■ **Available data**
####

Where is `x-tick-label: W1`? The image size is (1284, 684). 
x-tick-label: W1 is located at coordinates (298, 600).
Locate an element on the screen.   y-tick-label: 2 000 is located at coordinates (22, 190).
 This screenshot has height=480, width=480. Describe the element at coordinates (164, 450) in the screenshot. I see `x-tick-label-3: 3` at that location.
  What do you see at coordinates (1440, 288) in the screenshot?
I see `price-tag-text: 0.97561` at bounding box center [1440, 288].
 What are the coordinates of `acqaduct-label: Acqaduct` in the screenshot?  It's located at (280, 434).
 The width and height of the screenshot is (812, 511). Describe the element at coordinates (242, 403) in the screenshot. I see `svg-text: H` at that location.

####

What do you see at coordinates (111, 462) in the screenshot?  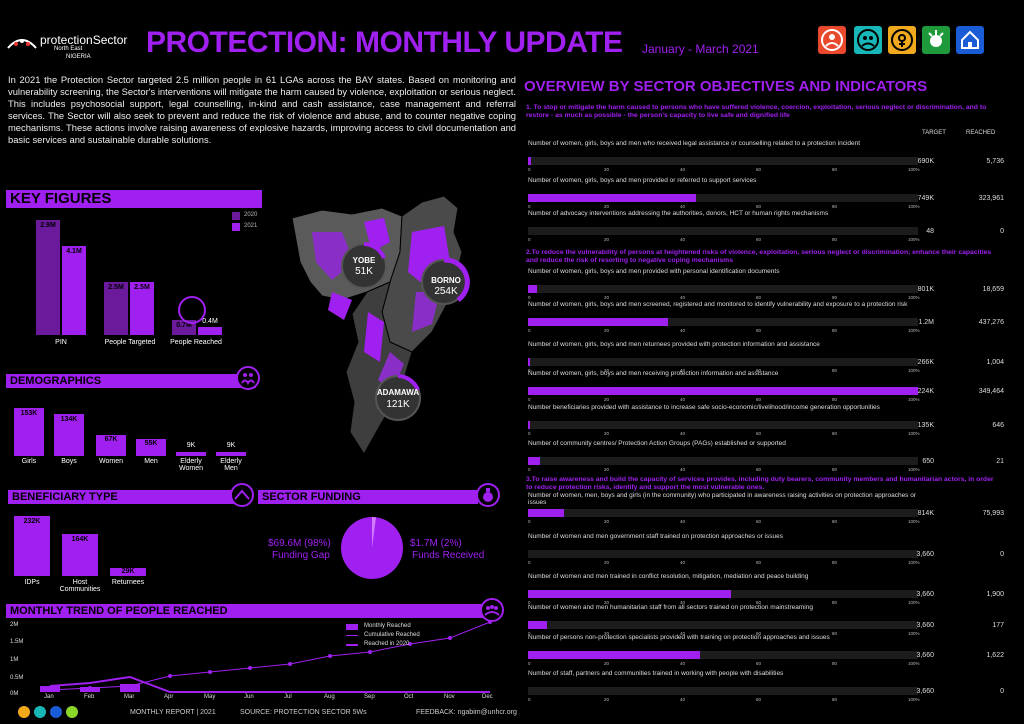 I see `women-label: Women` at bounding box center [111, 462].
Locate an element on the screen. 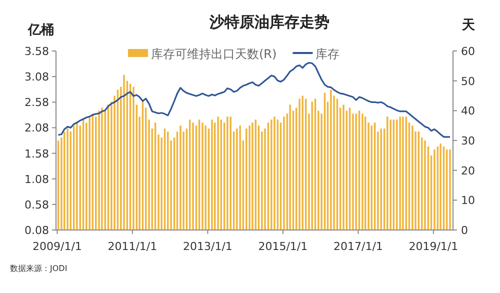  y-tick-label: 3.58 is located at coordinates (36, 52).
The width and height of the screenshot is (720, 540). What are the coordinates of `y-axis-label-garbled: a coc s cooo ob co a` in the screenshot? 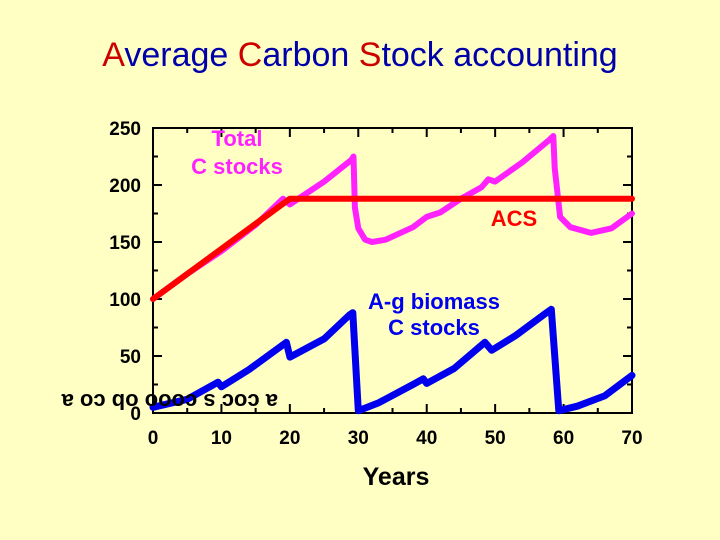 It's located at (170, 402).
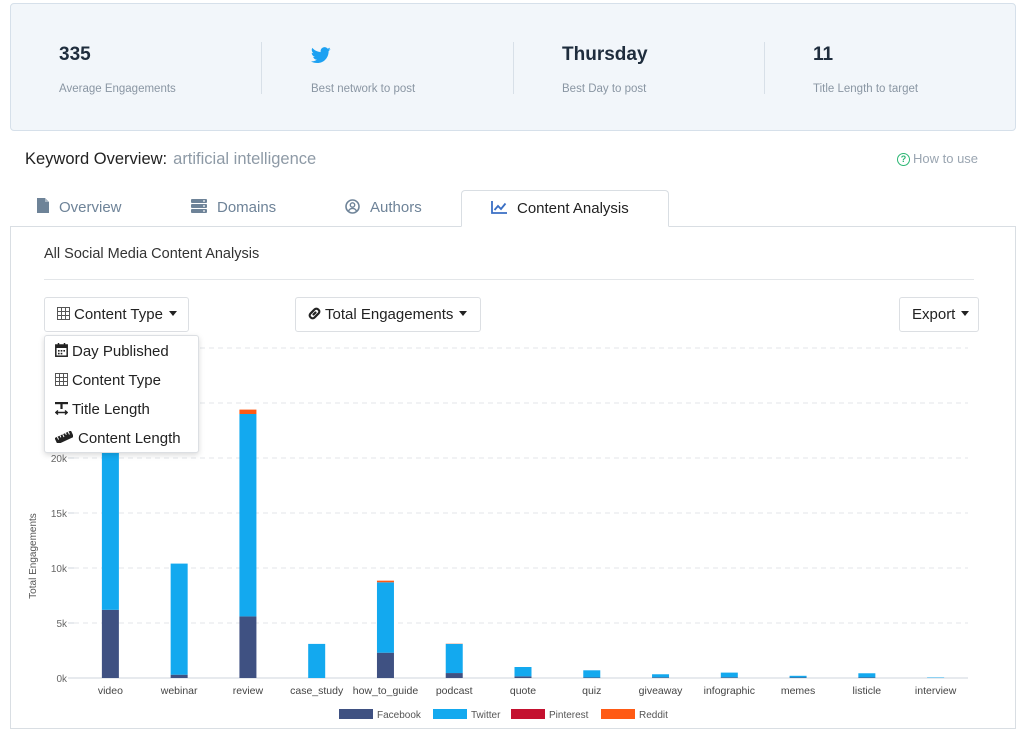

####

■ **Instructions for the task**
Please copy, word for word, the records above from the line containing "is (1284, 684)." through the line containing "The width and height of the screenshot is (812, 511).", with both of those lines included.

■ **Response box**
Where is `x-tick-label: W1`? The image size is (1284, 684). 
x-tick-label: W1 is located at coordinates (298, 600).
Locate an element on the screen.   y-tick-label: 2 000 is located at coordinates (22, 190).
 This screenshot has height=480, width=480. Describe the element at coordinates (164, 450) in the screenshot. I see `x-tick-label-3: 3` at that location.
  What do you see at coordinates (1440, 288) in the screenshot?
I see `price-tag-text: 0.97561` at bounding box center [1440, 288].
 What are the coordinates of `acqaduct-label: Acqaduct` in the screenshot?  It's located at (280, 434).
 The width and height of the screenshot is (812, 511). Describe the element at coordinates (242, 403) in the screenshot. I see `svg-text: H` at that location.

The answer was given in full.